Moscheni: «Mobistar peut faire mieux»

MATHIEU VAN OVERSTRAETEN Publié le - Mis à jour le

Entreprise

ENTRETIEN

Mobistar a un nouveau patron depuis trois mois. Un Français prénommé Bernard a succédé à un autre puisque Bernard Moscheni, qui dirigeait jusqu'ici Orange Roumanie, a remplacé Bernard Ghillebaert, appelé à de plus hautes fonctions au sein du groupe Orange. Mais l'analogie s'arrête là, tant les styles des deux hommes paraissent différents. Alors que Ghillebaert était un technicien brillant mais réservé, Moscheni est d'un naturel plus expansif et plus commercial. Il se définit d'ailleurs comme «le premier vendeur de Mobistar».

Votre style de management sera-t-il très différent de celui de votre prédécesseur?

Chaque leader a sa personnalité bien sûr, mais je dirais que j'ai un style très direct. Je définis clairement les responsabilités de chacun et je donne des objectifs clairs à atteindre.

Justement, quels sont vos objectifs pour Mobistar?

Mon but est de mettre en place une politique clients plus poussée. Bien sûr, la société a toujours fait du très bon travail et nos clients sont globalement satisfaits et fidèles mais si nous voulons continuer à croître, il faut que nous les incitions à découvrir des services qu'ils n'utilisent pas encore. Je pense à des applications telles que Banxafe, à la consultation d'informations ou de bulletins météo, au téléchargement de sonneries et de chansons, aux SMS ou tout bêtement à la voix. En Belgique comme ailleurs, les gens téléphonent toujours relativement peu. Ce qui me frappe aussi chez les utilisateurs belges est qu'ils gardent très longtemps leur vieux GSM, ce qui les empêche d'utiliser une série de nouveaux services. Nous devons travailler là-dessus. Je suis persuadé que Mobistar peut faire encore mieux.

Avez-vous un objectif précis en termes de part de marché?

Je pourrais vous répondre que je veux atteindre les 40 pc dans les deux ans mais cela ne voudrait pas dire grand-chose. J'accorde plus d'importance à la valeur des clients qu'à leur nombre. Cela dit, je trouve tout de même qu'on s'est sans doute trop focalisé sur les clients qui rapportent beaucoup. Selon moi, on ne doit pas s'exclure ainsi de certains marchés. On doit accentuer notre présence sur les segments des clients à plus faibles revenus, tel que le marché des jeunes et des étudiants par exemple.

Vous n'avez pas évoqué le MMS parmi les nouveaux services que vous voulez pousser...

De manière générale, on peut constater que le MMS n'a décollé dans aucune des filiales du groupe Orange, pas plus en Belgique qu'ailleurs.

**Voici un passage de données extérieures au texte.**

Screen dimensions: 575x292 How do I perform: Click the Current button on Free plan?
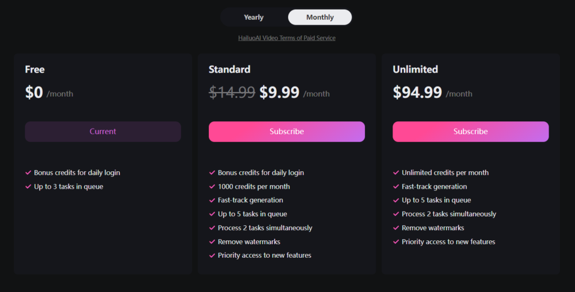tap(103, 131)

Je crois que c'est lié aux problèmes de compatibilité de réseaux et de terminaux d'une part, mais aussi à un niveau de prix sans doute trop élevé. Là aussi, nous allons devoir y travailler.

Est-ce qu'une politique clients renouvelée passe aussi par un changement de marque?

Je sais qu'il y a beaucoup de spéculations sur le fait que j'aurais l'intention de transformer Mobistar en Orange. C'est normal dans la mesure où, lorsque j'étais en Roumanie, c'est moi qui ai géré le passage de Mobilrom à Orange Roumanie. Mais les deux marchés ne sont pas du tout comparables. En Roumanie, le GSM est encore en plein développement et Mobilrom n'était que le numéro trois au moment du changement de nom. En Belgique par contre, le taux de pénétration du GSM dépasse les 80 pc et Mobistar est une marque bien établie depuis huit ans. Il appartiendra aux actionnaires de la société de décider mais une chose est sûre: France Télécom ne m'a pas confié la mission de changer le nom de Mobistar en Orange. Mais si les gens continuent à spéculer sur ce scénario, tant mieux: cela fait monter notre cours de Bourse. Et je dis cela en précisant que je n'ai pas d'actions!